-- BEGIN Material provided --

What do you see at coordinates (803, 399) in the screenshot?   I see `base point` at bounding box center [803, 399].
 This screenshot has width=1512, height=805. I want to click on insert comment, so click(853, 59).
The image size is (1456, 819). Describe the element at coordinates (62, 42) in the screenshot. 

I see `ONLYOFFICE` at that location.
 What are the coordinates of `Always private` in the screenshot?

-- END Material provided --

### To be done
Copy the rows verbatim, from the line containing "The image size" through the end of the rows.

### Response
The image size is (1456, 819). Describe the element at coordinates (62, 42) in the screenshot. 

I see `ONLYOFFICE` at that location.
 What are the coordinates of `Always private` in the screenshot?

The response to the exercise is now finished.